When farmers skip waiting periods before consuming milk from treated animals, antibiotic residues accumulate in the human body. “The constant accumulation of the residues in humans and in the products meant for human consumption is then how the transfer happens. When humans then use the same antibiotic, they have already developed an inability to deal with the disease,” Dr Ngotho explained.
He noted that easy access to antibiotics through agrovets – without veterinary consultation – is a key driver. “So, you find that there is a lot of leeway for farmers to access antibiotics from the agrovets without consulting.”

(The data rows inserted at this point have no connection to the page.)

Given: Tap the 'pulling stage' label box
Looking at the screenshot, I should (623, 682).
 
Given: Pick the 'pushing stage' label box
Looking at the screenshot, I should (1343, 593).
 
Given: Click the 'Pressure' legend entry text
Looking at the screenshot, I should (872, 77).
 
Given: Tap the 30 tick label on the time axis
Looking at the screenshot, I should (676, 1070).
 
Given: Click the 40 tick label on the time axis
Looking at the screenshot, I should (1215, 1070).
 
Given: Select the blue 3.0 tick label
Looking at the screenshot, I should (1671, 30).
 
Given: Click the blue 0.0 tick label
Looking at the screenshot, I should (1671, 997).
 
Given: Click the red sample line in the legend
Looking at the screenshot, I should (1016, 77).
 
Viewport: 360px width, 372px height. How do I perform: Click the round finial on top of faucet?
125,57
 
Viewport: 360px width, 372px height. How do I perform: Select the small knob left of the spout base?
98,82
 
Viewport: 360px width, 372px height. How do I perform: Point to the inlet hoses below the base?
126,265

Experts are responding with the One Health Approach – a strategy backed by WHO, FAO, and the UN Environment Programme (UNEP) that recognises human, animal, and environmental health as inseparable. In 2024, WHO reaffirmed that fighting AMR requires this approach because “resistant organisms can spread quickly through healthcare facilities, animals, food and the environment, making the treatment of certain infections in people and animals more challenging, and increasing the risk of disease spread, severe illness and death.”

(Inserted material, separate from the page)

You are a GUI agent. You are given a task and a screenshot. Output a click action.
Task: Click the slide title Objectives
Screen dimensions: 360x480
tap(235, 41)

When cholera broke out in Tana River and western Kenya, oral vaccines reduced cases within a month
Kenya’s response is anchored in a National Action Plan led by the National Antimicrobial Stewardship Interagency Committee (NASIC), drawing expertise from both the health and agriculture ministries.
“It is resistance carried by pathogens, and 70 per cent of these pathogens are zoonotic, meaning that they have an origin in livestock or animals,” Prof Kariuki noted. “That is why it is important that the One Health approach does not only deal with antimicrobial resistance but also deals with the pathogens themselves.”
Vaccines are part of the solution. When cholera broke out in Tana River and western Kenya, oral vaccines delivered through the Ministry of Health dramatically reduced cases within a month, Prof Kariuki said.
But NASIC faces a crippling funding gap. A 2025 report estimates it needs Ksh2.035 billion ($13.69 million) to deliver the 2023–2027 multisectoral national action plan – yet limited domestic and donor funding remains one of its biggest obstacles. Funding comes from the Ministry of Health, county governments, and development partners including the Fleming Fund, USAID, WHO, and CDC. The National Research Fund recently received Ksh489.5 million for the Africa AMR-STOP project targeting environmental antimicrobial resistance.
AMR should help us to understand linkage between humans, the environment and animals in health
Meanwhile, a study conducted at Kenyatta National Hospital’s Critical Care Unit found high antibiotic prescription rates driven by incorrect choice and duration of use, confirming the problem cuts across both human and animal health.
Kenya has several laws governing antibiotic use, including the Pharmacy and Poisons Act, the Food, Drugs and Chemical Substances Act, the Public Health Act, and the Animal Diseases Act. Under the Pharmacy and Poisons Act, illegally selling antibiotics can attract a jail term of up to three years, a fine of Ksh1 million, or both. Yet enforcement remains weak.
Dr Ngotho remains optimistic. “If AMR does nothing else, it helps us to understand the linkage between humans, the environment and animals in terms of their health,” he said. “The medic and the vet must be keen, and that way we reduce the intensity of these antibiotics and therefore the seepage into the environment becomes less.”
Dr Kariuki, now a member of the WHO Taskforce on AMR Survivors, calls for responsible antibiotic use and greater donor investment in new drug research. His message to funders is pointed: “I must remind them that they are also vulnerable. They should not wait until one of them who holds the key to the funds gets this kind of experience.”